**Exercise instructions**
Please give again, exactly and in full, each line from the one holding "Task: Toggle the Auto Key button" to the end of the listing.

**Dataset content**
»»

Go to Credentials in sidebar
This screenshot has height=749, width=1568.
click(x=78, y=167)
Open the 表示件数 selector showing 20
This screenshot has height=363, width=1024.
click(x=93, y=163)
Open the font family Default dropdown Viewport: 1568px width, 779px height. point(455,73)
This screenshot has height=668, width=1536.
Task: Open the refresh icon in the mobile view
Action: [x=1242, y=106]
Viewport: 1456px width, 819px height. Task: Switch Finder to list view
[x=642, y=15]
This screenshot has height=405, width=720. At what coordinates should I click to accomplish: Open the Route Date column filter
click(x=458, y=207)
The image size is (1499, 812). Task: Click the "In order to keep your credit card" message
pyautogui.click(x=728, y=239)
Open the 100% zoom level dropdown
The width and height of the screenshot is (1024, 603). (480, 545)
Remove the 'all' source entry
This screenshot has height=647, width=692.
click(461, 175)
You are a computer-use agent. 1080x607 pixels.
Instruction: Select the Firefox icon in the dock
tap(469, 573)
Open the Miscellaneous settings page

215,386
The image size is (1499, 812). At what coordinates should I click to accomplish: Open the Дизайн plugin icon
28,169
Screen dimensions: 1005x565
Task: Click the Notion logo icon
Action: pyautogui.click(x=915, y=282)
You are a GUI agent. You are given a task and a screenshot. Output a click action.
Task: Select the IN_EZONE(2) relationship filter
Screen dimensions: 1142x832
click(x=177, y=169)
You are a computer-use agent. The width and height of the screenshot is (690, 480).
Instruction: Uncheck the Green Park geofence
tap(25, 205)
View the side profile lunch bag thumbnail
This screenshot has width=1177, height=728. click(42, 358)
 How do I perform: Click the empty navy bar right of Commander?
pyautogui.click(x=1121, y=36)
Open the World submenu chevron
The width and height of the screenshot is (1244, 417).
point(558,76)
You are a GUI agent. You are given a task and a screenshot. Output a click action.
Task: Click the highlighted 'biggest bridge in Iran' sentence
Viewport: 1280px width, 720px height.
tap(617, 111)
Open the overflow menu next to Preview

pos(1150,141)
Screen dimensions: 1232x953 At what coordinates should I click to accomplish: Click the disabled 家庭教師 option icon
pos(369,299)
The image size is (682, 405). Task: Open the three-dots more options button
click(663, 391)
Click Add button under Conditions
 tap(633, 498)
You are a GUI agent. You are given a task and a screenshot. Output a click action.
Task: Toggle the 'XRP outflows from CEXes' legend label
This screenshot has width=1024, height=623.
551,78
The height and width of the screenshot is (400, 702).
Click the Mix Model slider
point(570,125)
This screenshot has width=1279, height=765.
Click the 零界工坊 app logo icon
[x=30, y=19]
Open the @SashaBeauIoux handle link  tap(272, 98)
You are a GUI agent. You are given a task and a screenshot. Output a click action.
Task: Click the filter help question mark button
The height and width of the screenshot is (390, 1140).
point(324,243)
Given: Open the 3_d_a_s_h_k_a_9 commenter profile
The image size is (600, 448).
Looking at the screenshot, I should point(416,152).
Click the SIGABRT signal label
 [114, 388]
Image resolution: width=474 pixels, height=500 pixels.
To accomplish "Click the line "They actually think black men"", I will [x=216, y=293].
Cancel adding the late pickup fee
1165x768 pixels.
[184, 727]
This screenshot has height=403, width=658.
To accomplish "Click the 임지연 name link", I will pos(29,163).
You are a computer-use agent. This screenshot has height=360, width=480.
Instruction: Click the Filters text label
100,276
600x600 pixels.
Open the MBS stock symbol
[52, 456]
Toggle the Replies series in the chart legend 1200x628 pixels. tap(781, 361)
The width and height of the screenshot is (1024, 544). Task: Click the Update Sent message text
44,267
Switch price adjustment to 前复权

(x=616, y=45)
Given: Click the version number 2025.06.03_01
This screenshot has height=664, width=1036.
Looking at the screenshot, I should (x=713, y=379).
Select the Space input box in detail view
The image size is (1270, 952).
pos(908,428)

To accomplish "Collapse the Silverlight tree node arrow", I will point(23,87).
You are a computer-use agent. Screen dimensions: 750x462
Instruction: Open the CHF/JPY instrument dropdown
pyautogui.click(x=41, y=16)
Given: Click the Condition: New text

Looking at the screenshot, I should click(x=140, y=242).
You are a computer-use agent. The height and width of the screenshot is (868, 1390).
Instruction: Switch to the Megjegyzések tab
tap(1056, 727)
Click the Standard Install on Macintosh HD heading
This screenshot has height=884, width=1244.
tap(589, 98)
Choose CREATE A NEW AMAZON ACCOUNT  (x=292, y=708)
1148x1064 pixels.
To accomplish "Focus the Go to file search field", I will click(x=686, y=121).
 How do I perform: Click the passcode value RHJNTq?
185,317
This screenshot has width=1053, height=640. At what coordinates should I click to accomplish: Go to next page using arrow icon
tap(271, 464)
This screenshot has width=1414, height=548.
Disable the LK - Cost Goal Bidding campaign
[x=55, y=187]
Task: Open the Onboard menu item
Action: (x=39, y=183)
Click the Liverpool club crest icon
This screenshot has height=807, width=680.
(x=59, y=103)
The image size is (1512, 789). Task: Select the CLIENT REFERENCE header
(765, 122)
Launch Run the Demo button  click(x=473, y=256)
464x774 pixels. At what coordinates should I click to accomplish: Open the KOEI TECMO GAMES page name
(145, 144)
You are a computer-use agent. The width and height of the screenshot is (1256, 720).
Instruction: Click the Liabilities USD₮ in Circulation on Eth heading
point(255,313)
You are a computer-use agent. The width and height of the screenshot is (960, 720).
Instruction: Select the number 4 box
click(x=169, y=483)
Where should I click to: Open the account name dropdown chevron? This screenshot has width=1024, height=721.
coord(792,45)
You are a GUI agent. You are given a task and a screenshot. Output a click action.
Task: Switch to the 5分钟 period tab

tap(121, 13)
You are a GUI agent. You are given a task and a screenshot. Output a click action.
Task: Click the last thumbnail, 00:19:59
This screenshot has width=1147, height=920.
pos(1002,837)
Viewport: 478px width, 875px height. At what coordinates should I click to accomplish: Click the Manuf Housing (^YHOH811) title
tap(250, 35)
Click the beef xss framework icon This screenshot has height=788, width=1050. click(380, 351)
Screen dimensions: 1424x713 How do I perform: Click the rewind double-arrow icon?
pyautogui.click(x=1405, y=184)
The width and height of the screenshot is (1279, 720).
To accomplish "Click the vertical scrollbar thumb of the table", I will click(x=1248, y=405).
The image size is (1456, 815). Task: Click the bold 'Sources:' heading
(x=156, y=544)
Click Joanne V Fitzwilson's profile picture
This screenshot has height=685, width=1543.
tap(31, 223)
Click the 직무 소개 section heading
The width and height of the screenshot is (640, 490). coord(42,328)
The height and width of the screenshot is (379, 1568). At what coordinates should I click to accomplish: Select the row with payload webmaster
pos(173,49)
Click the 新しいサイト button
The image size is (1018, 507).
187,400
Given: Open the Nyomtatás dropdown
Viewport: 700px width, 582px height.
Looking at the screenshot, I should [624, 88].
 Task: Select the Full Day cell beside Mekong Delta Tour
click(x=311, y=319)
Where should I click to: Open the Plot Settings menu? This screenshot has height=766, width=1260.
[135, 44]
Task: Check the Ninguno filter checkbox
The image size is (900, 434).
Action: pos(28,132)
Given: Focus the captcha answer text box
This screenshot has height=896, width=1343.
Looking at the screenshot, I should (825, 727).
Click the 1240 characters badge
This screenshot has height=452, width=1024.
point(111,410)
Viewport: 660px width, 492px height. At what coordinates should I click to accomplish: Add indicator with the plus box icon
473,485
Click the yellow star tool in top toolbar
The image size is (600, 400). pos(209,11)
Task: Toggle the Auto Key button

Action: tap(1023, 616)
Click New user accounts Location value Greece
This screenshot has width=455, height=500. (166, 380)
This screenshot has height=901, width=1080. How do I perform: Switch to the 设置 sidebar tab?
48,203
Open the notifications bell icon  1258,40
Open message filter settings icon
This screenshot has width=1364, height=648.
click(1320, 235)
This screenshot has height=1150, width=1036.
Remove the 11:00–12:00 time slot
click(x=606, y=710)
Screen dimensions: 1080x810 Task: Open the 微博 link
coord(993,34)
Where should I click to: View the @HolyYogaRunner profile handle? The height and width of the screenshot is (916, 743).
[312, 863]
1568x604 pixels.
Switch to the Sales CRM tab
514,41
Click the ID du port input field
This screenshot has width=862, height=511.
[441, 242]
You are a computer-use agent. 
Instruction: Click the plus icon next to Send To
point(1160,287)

««

**Written response**
Task: Toggle the Auto Key button

Action: tap(1023, 616)
Click New user accounts Location value Greece
This screenshot has width=455, height=500. (166, 380)
This screenshot has height=901, width=1080. How do I perform: Switch to the 设置 sidebar tab?
48,203
Open the notifications bell icon  1258,40
Open message filter settings icon
This screenshot has width=1364, height=648.
click(1320, 235)
This screenshot has height=1150, width=1036.
Remove the 11:00–12:00 time slot
click(x=606, y=710)
Screen dimensions: 1080x810 Task: Open the 微博 link
coord(993,34)
Where should I click to: View the @HolyYogaRunner profile handle? The height and width of the screenshot is (916, 743).
[312, 863]
1568x604 pixels.
Switch to the Sales CRM tab
514,41
Click the ID du port input field
This screenshot has width=862, height=511.
[441, 242]
You are a computer-use agent. 
Instruction: Click the plus icon next to Send To
point(1160,287)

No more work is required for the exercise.